## Aangeleverde tekst
───
De GI heeft aangegeven in te willen zetten op Multi Systeem Therapie. In afwachting hiervan zal de kinderrechter de zorgregeling wijzigen en bepalen dat de regie voor de zorgregeling tussen beide kinderen en de moeder bij de GI moet komen te liggen. Tijdens de mondelinge behandeling zijn partijen, in samenspraak met de GI, overeengekomen dat mocht de kinderrechter een begeleide contactregeling wenselijk achten (en dus voorbijgaan aan het primair verweer van de moeder), dat de kinderen en de moeder in ieder geval één keer per week gedurende vier uur aangesloten contact met elkaar zouden hebben, waarvan twee uur onbegeleid en daarna twee uur begeleid. De rechtbank overweegt dat het verder aan de GI is om te beoordelen of deze regeling kan worden uitgebreid.
5.8.
De kinderrechter merkt nog op dat tijdens de mondelinge behandeling is gesproken over Tweede Kerstdag. Daarover is op de mondelinge behandeling afgesproken dat, als de GI van mening is dat de eerdere contactmomenten goed zijn verlopen, de kinderen in de gelegenheid worden gesteld om Tweede Kerstdag met de moeder door te brengen, in aanwezigheid van de zus van de moeder (“het vier ogen” principe). De ophaal- en terugbreng tijden van de kinderen zullen in overleg tussen de ouders en de GI worden afgestemd, maar er is wel afgesproken dat de kinderen door de zus van de moeder zullen worden opgehaald en teruggebracht.
5.9.
───
## De gegevens
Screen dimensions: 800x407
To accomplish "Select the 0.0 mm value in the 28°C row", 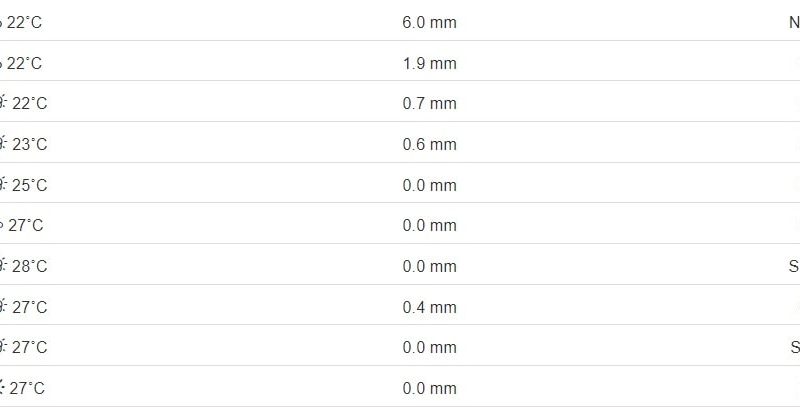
───
## De informatie gebruiken
**a)** Beantwoord deze vragen met de tekst over de zorgregeling:
(i) Op welke therapie wil de GI inzetten?
(ii) Hoeveel uur van het wekelijkse contact tussen de kinderen en de moeder is onbegeleid?
(iii) Wie haalt de kinderen op Tweede Kerstdag op en brengt ze terug?
**b)** Stemmen deze beweringen overeen met de tekst over de zorgregeling? Geef per bewering ja of nee en citeer de woorden uit de tekst die de doorslag geven.
(i) De kinderen en de moeder hebben minstens één keer per week vier uur contact.
(ii) De kinderrechter beoordeelt zelf of de regeling kan worden uitgebreid.
(iii) Op Tweede Kerstdag zijn de kinderen alleen met de moeder.
**c)** Zet de alinea die begint met "De kinderrechter merkt nog op" uit de tekst over de zorgregeling om in een lijst met de belangrijkste feiten.

## Antwoorden bij opdrachten
**a)**
(i) Multi Systeem Therapie.
(ii) Twee uur.
(iii) De zus van de moeder.

**b)**
(i) Ja: "in ieder geval één keer per week gedurende vier uur aangesloten contact met elkaar zouden hebben"
(ii) Nee: "het verder aan de GI is om te beoordelen of deze regeling kan worden uitgebreid"
(iii) Nee: "in aanwezigheid van de zus van de moeder"

**c)**
- Tijdens de mondelinge behandeling is gesproken over Tweede Kerstdag.
- Als de GI vindt dat de eerdere contactmomenten goed zijn verlopen, mogen de kinderen Tweede Kerstdag met de moeder doorbrengen.
- De zus van de moeder is daarbij aanwezig ("het vier ogen" principe).
- De ouders en de GI stemmen de ophaal- en terugbrengtijden samen af.
- De zus van de moeder haalt de kinderen op en brengt ze terug.